Qualitative Modelling of genetic networks: Extracting experiment schema from modelling

J.-P. Comet, P. Le Gall and G. Bernot

LaMI UMR CNRS 8042, Université d'Evry Val d'Essonne Boulevard F. Mitterrand 91025 Evry Cedex

Regulatory networks are found at the core of all biological functions from bio-chemical pathways to gene regulation and cell communication processes. Because of the complexity of the interweaving retroactions, the overall behavior is difficult to grasp and the development of formal methods is needed in order to model and simulate the biological system. R. Thomas and co-workers developped a qualitative approach to model the behavior of biological regulatory networks which is described by a state transition system (called model) depending of some parameters. Because of the absence of knowledge on these parameters, the main modelling activity concentrates on the determination of the valuable values of parameters. It has been already shown that the parameters can be constrained using available biological knowledge on homeostasis, multistationarity or on observed experimental dynamics.

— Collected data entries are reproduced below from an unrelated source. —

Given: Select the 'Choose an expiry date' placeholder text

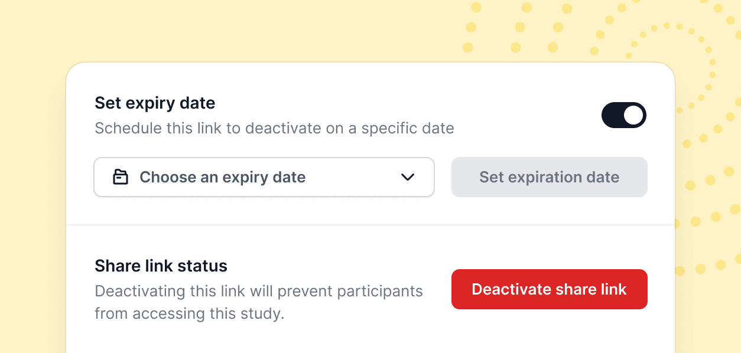Looking at the screenshot, I should [x=222, y=177].
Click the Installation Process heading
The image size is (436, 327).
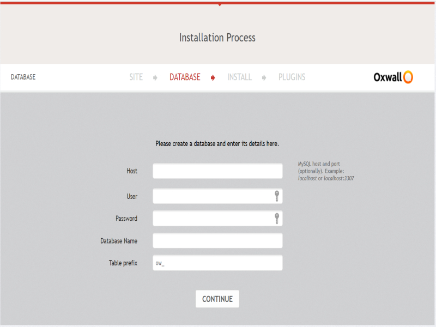(x=217, y=38)
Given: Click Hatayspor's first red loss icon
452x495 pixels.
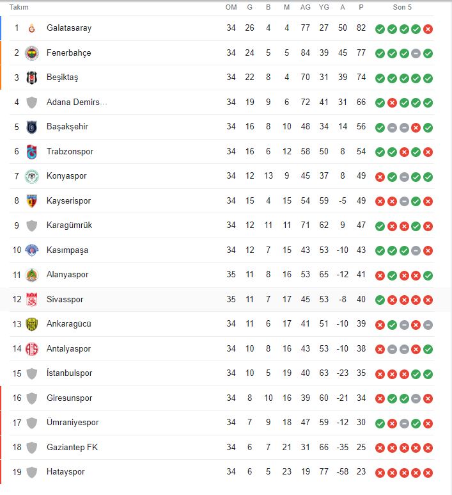Looking at the screenshot, I should click(x=380, y=473).
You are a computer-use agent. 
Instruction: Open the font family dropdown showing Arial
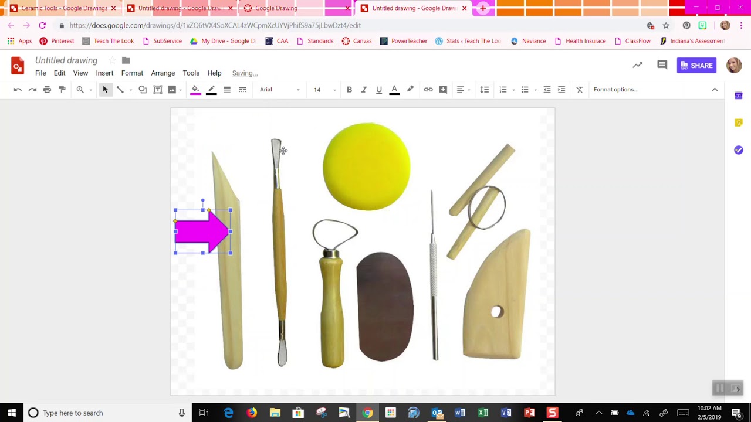tap(276, 89)
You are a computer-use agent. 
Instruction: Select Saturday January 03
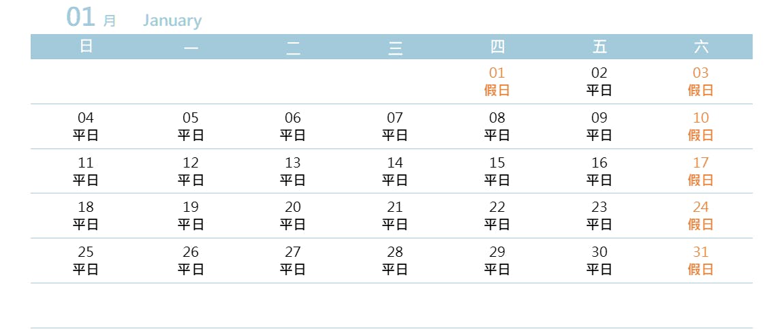coord(701,81)
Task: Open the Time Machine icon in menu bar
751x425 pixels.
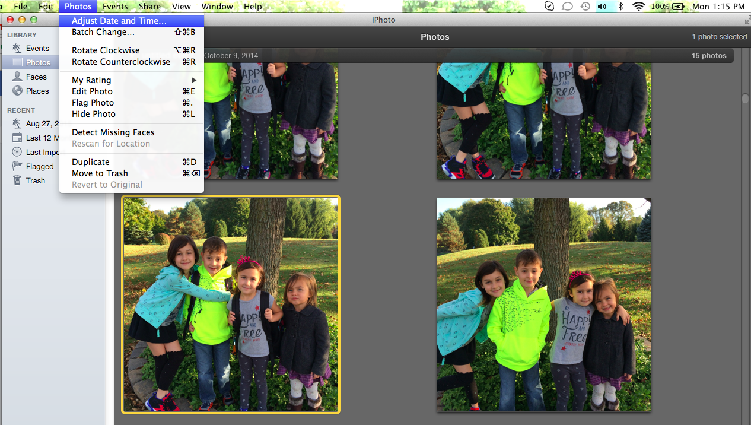Action: [x=585, y=7]
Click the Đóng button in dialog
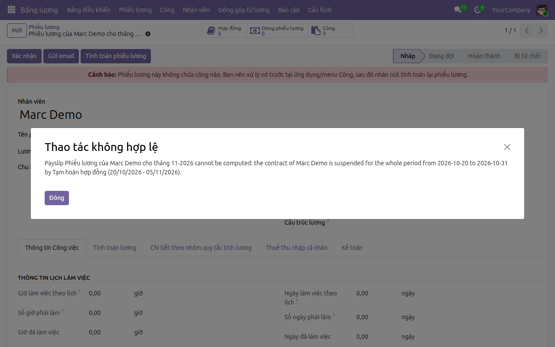Viewport: 555px width, 347px height. 57,198
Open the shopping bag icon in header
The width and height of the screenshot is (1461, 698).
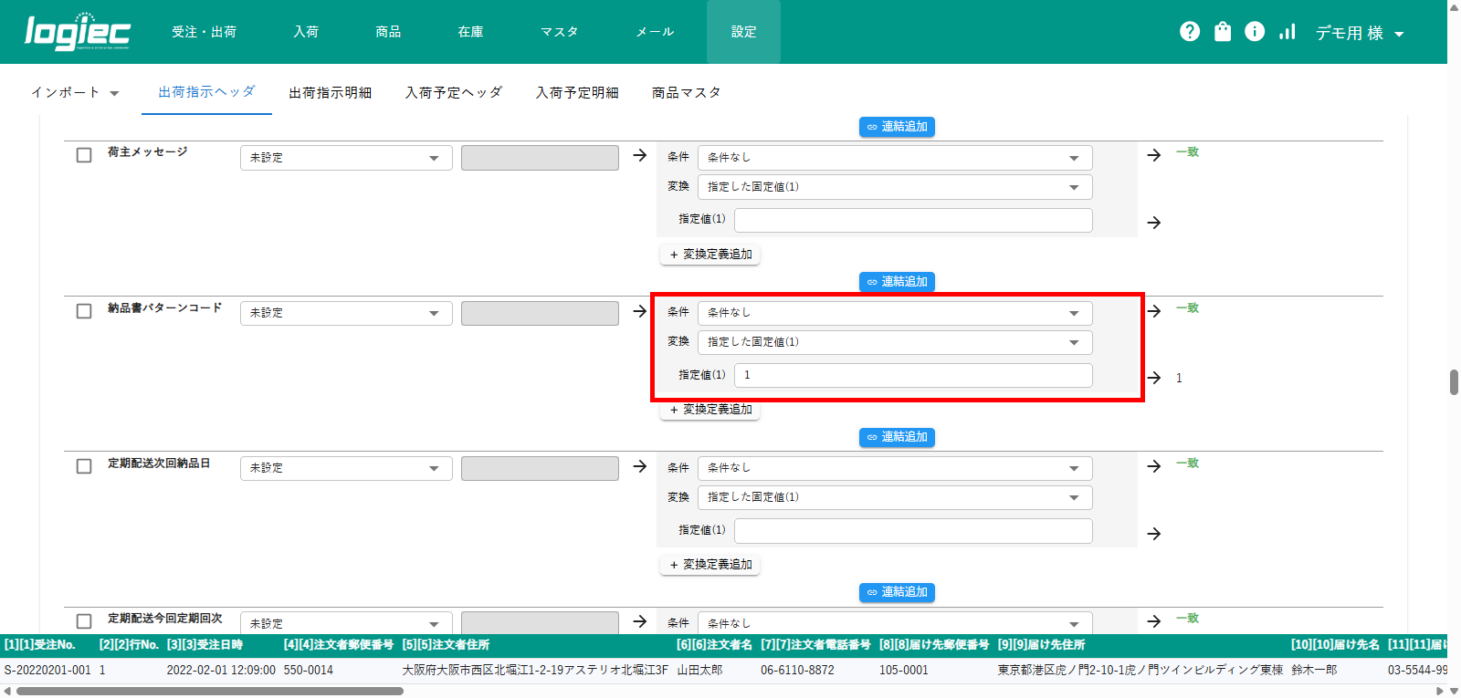tap(1223, 32)
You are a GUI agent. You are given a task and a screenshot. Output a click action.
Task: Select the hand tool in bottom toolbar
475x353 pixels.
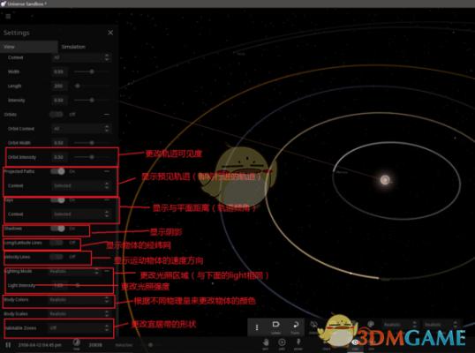pyautogui.click(x=266, y=342)
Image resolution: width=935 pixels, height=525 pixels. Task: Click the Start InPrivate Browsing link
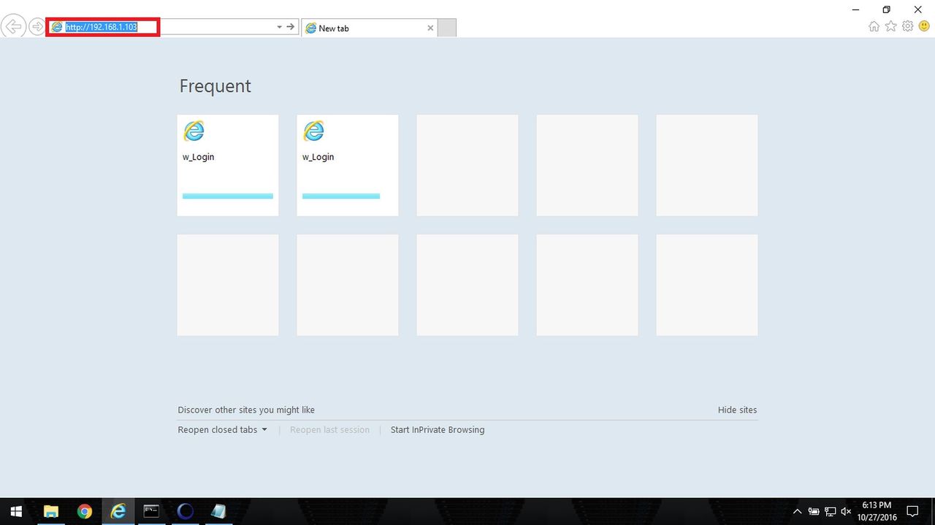pos(438,430)
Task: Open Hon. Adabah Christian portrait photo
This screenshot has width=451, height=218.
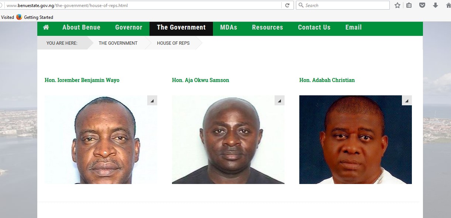Action: pyautogui.click(x=355, y=140)
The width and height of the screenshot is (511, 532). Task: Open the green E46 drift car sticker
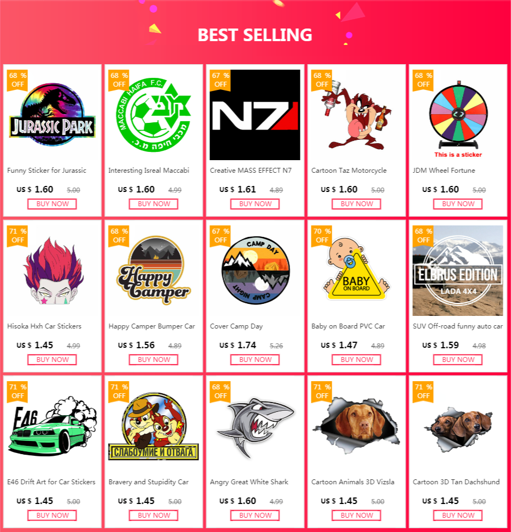pyautogui.click(x=52, y=426)
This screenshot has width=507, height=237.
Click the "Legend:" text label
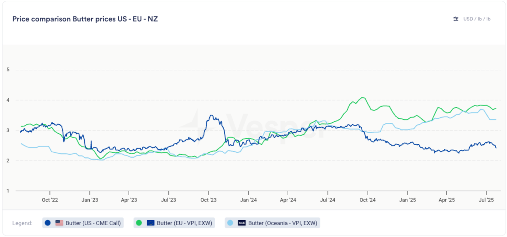coord(22,223)
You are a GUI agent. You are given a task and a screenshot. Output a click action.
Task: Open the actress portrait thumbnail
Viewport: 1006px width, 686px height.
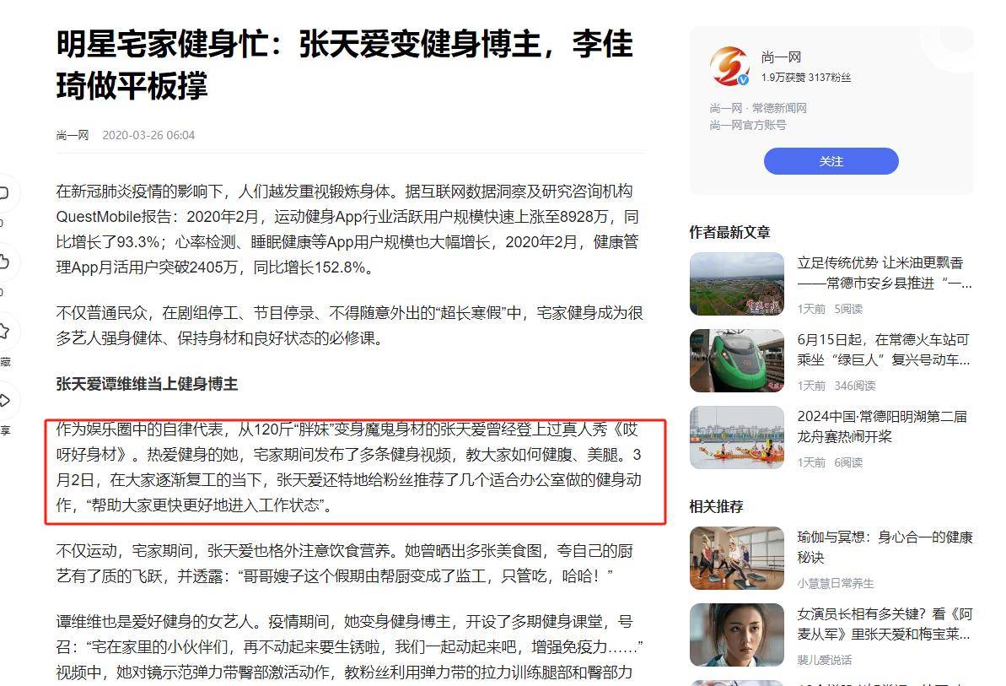click(x=737, y=635)
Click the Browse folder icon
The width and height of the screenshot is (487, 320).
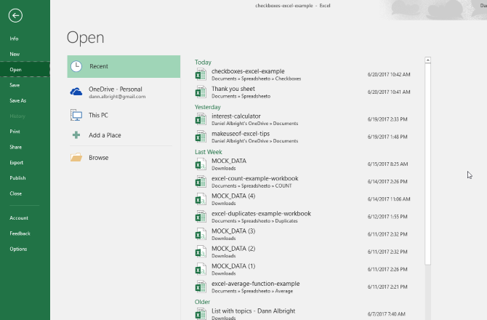76,157
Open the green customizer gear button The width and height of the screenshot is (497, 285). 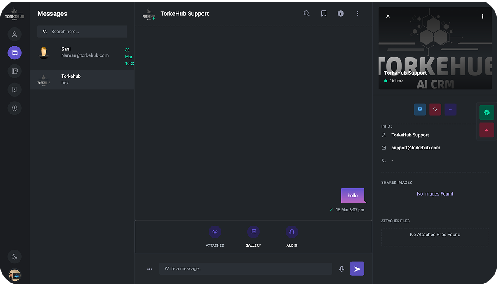click(x=487, y=113)
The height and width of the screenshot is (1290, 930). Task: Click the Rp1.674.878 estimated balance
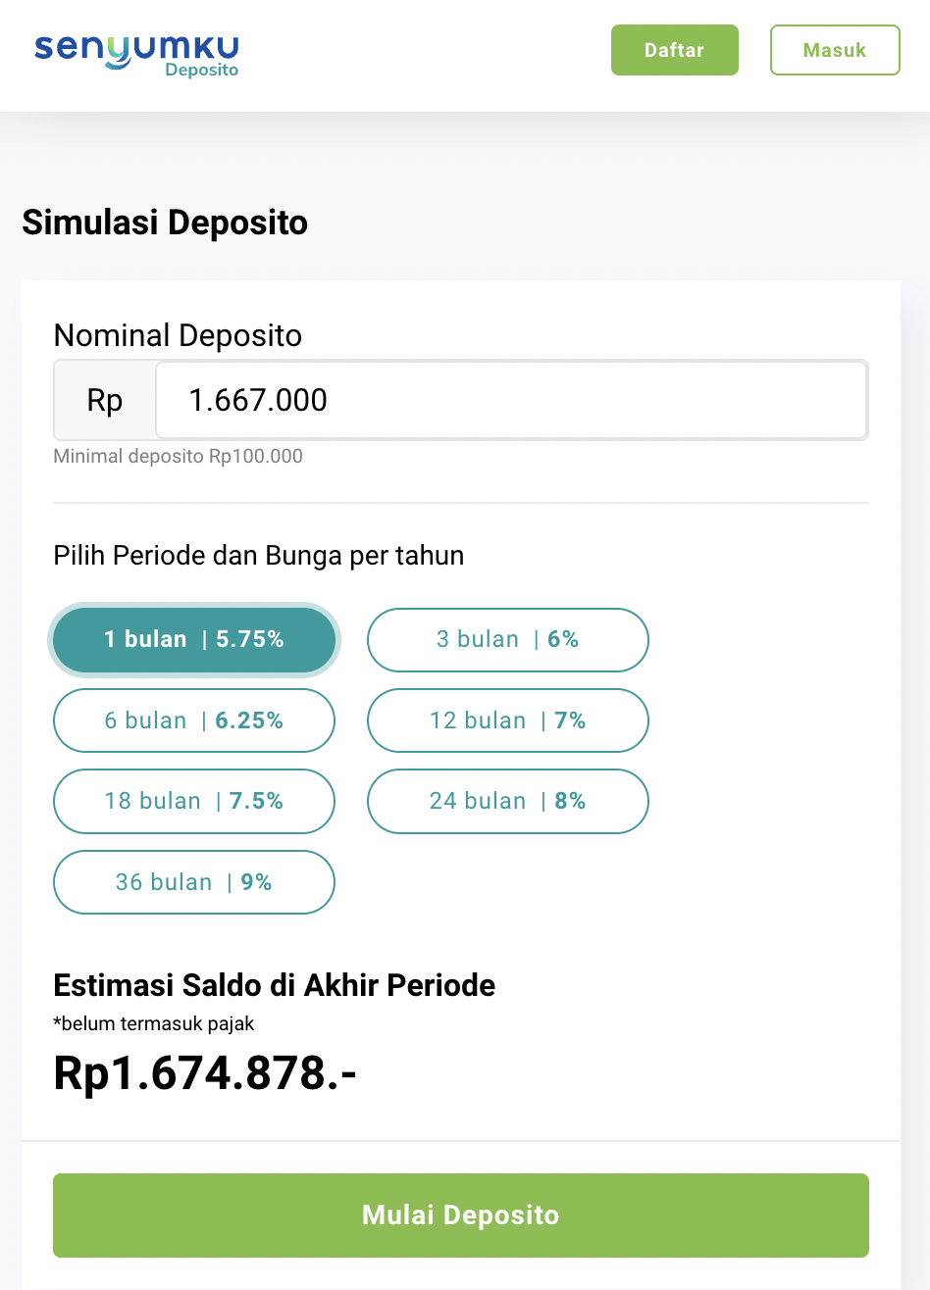click(x=205, y=1072)
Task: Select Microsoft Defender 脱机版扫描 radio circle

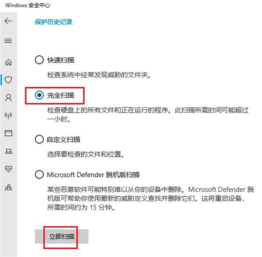Action: tap(39, 174)
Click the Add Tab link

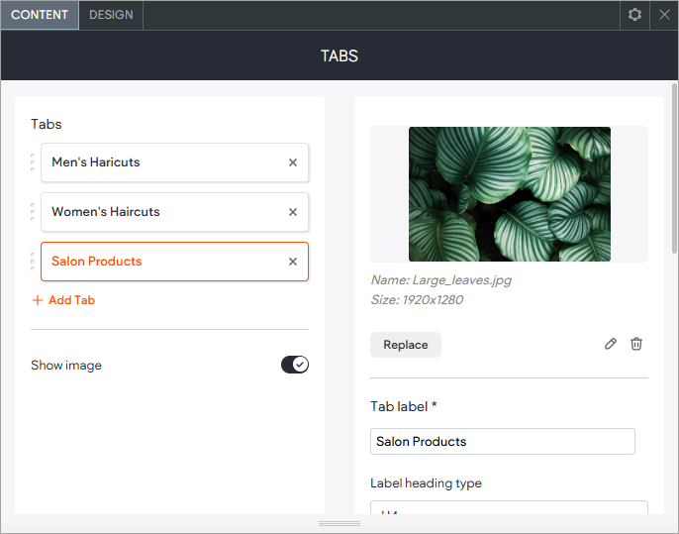(x=64, y=300)
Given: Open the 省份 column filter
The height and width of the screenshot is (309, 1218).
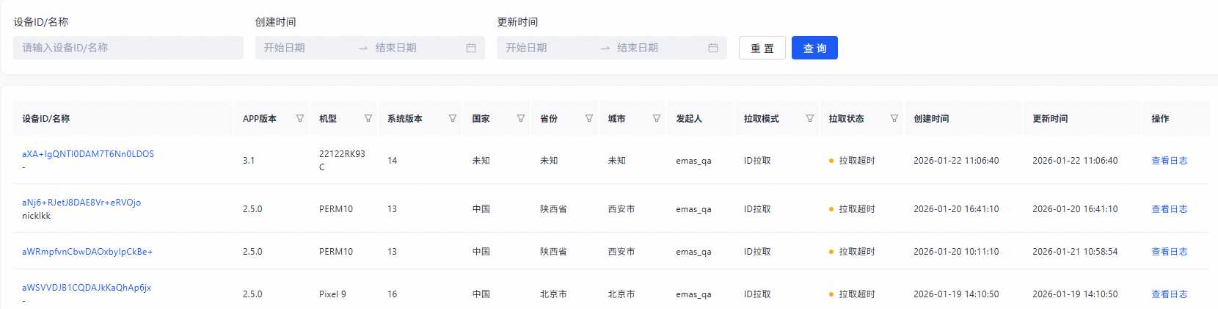Looking at the screenshot, I should click(x=589, y=118).
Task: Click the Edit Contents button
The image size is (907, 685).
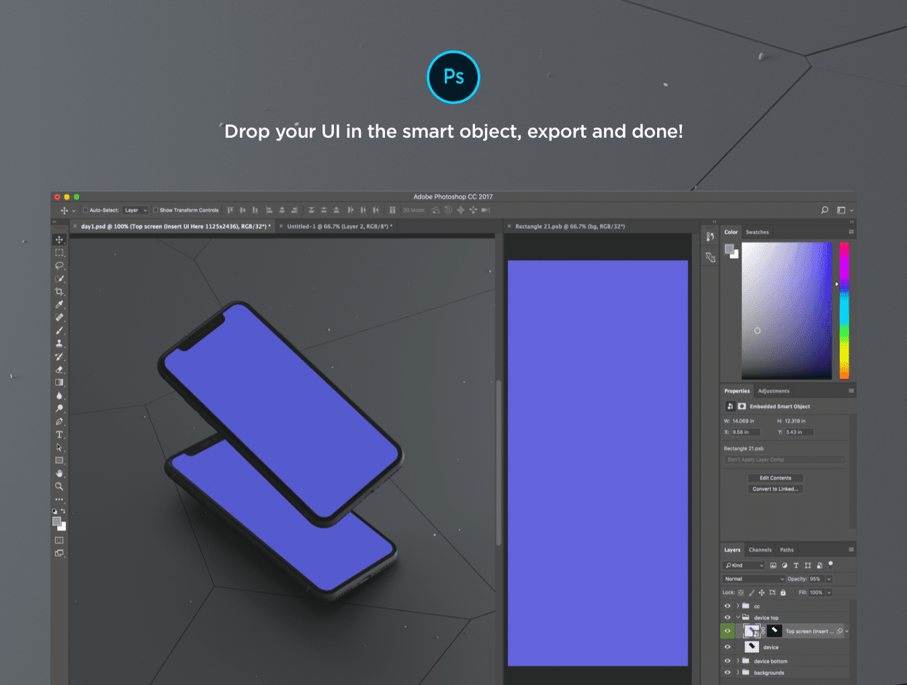Action: (775, 478)
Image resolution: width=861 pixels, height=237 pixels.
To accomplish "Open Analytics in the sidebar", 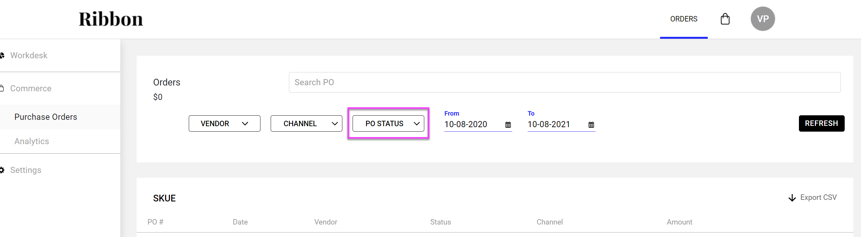I will point(32,141).
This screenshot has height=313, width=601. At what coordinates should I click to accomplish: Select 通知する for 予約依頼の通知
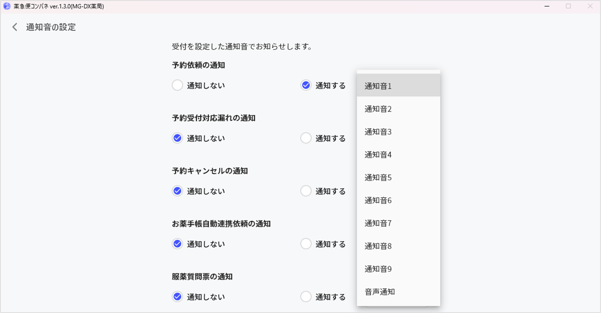coord(306,85)
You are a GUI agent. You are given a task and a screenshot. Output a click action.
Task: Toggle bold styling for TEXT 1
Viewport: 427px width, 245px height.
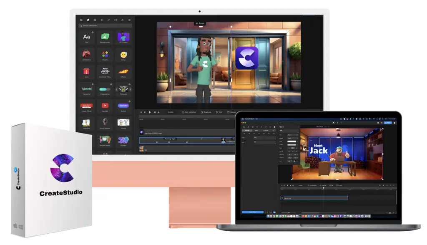(x=289, y=152)
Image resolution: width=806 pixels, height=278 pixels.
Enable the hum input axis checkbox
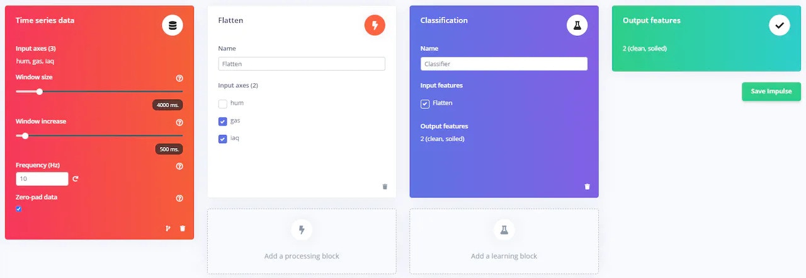(222, 103)

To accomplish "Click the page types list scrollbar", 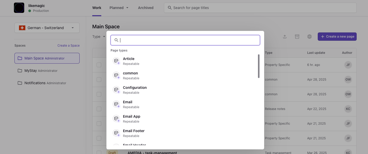I will 258,66.
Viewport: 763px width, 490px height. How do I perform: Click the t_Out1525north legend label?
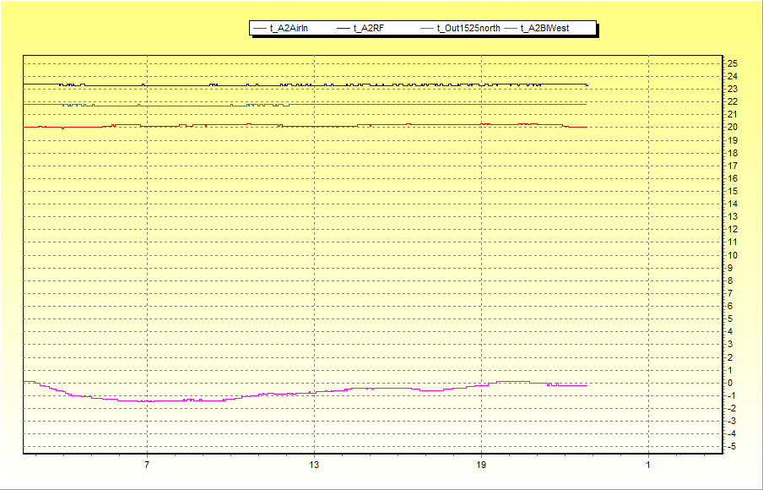(468, 29)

In order to reduce again the set of models to be considered, some other experiments could be done. Results allow us to separate the possible set of models into two distinct parts: the set of models coherent with the result of the new experiment and the set of others. We propose to help the biologist to select a "good" experiment, in other words an experiment whose result (whatever the result) is able to reduce the set of models to be taken into account. An experiment consists often to put the system in a particular state (partially specified) and to observe if one or several gene products are present or not. This kind of experiment can be described in a temporal logic, and the experimental result is binary. Model checking can then verify the coherence between a particular model and the experiment expressed in term of temporal logic. Our problem becomes to select a possible experiment (temporal formula) which divides the set of considered models into 2 parts: the models validating the formula and the others.

If the biologist has some intuition on the system, he would like to select a good experiment which will discard a maximal number of undesirable models. At the opposite if all models are supposed to be identically likely, a possible strategy consists in selecting a formula which slices the set of models into two parts of approximately same size. These elementary steps can be iterated until getting a unique model or a small set, manageable by the biologist. Modelling allows one to build a priori all the partitions induced by experiment formulae, and this for all sets of models. It becomes possible to select experiments to be performed in order to minimize the total cost of experiments.

We illustrate this approach in the particular framework of the modelling of the mucus production of Pseudomonas aeruginosa.